The programme was ideal. The event opened and closed with rousing, atmospheric orchestral overtures. Beethoven’s Fidelio Overture opened the concert making the most of Beethoven’s dramatic changes and a phenomenally vivacious performance of Rossini’s Thieving Magpie Overture brought the event to a rousing close.

Sandwiched in between were a series of varied and delightful items: the challenging Symphonies of Wind Instruments by Stravinsky, Mozart’s Concerto for Flute and Harp, Elgar’s Serenade for Strings, and Bach’s Violin Concerto in E.

The Stravinsky demanded a sophisticated understanding of rhythmic and tonal explorations and these fine instrumentalists under the baton of the highly accomplished conductor, Steve, presented a cohesive and intriguing work, thoroughly exploring the wide range of expressions from the shrill, impish, sinister, lyrical and mysterious to episodes that were more sustained and sonorous.

Mozart’s Concerto for Flute and Harp was beauty personified.
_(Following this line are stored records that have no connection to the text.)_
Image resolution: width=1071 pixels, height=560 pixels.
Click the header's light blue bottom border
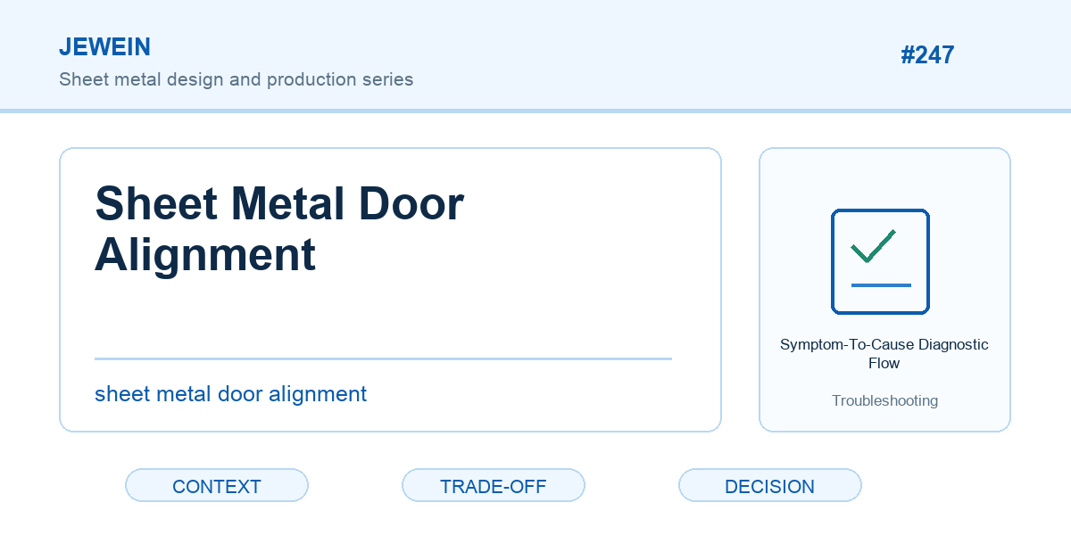(x=536, y=111)
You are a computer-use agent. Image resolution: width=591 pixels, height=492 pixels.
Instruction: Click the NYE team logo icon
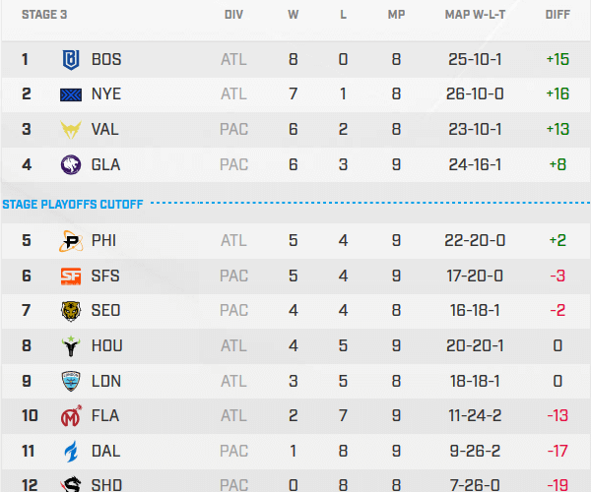coord(71,94)
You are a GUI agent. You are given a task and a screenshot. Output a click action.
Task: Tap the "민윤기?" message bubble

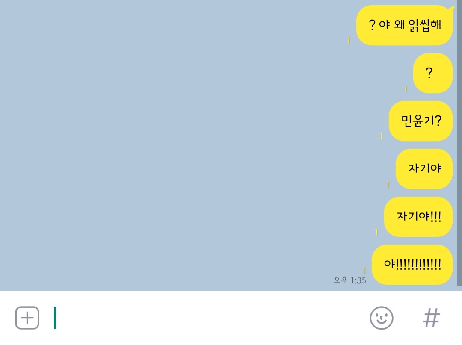421,121

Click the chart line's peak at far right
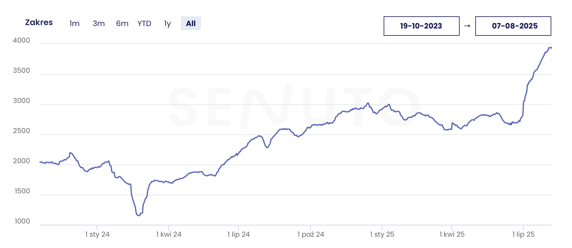tap(550, 48)
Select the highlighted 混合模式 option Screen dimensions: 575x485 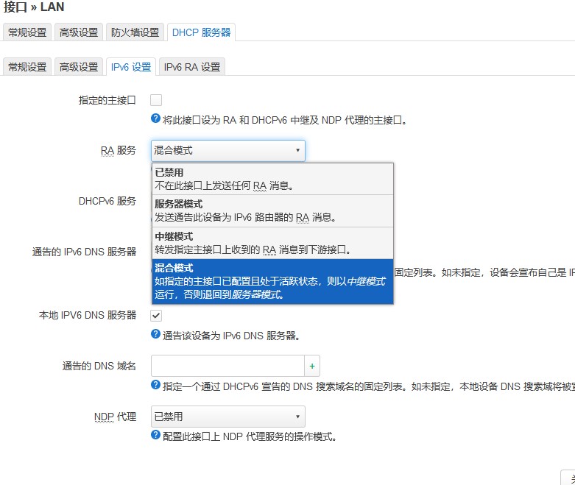[272, 282]
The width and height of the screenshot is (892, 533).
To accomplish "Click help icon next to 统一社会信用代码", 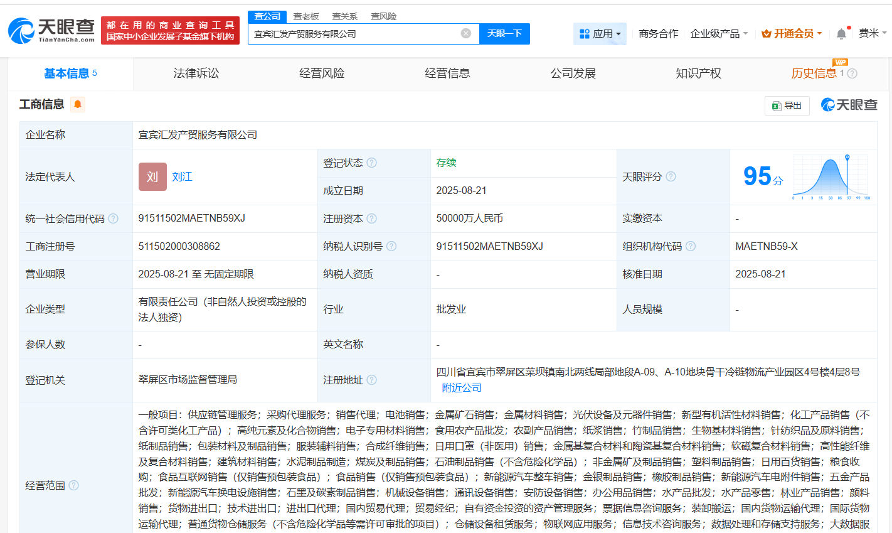I will point(114,218).
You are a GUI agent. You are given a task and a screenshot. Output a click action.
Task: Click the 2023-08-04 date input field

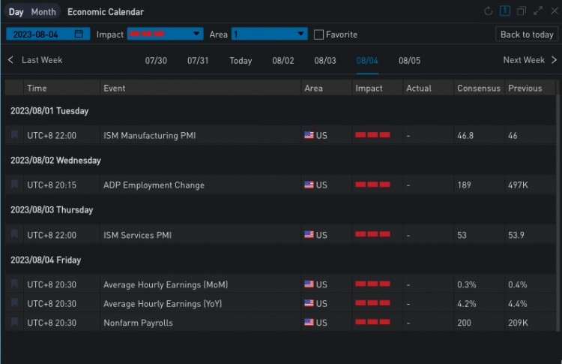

The two soloists were particularly well suited and with a background of solid technique and musical perception, Mozart’s charming score was given a fresh and appealing touch.

You can never hear too much of good music and Elgar’s Serenade for Strings takes a lot of beating. The strings in this concert displayed conspicuously sensitive precision in their phrasing bringing out Elgar’s warmth and depth magnificently. The sonorous statements in the second movement were particularly Mahler-like.

  When Steven prepared to play the solo part of the Bach violin concerto we knew it was going to be good and indeed Bach’s running lines were given new life and shape. Repeated motifs were never repetitive. In this piece the tremendous variety of expression the performers could command was especially noticeable.   


After the grand finale of the Rossini, it was not surprising that an encore was demanded and, much to their delight, members of the audience were treated to more of the Rossini.

This orchestra is well worth following.”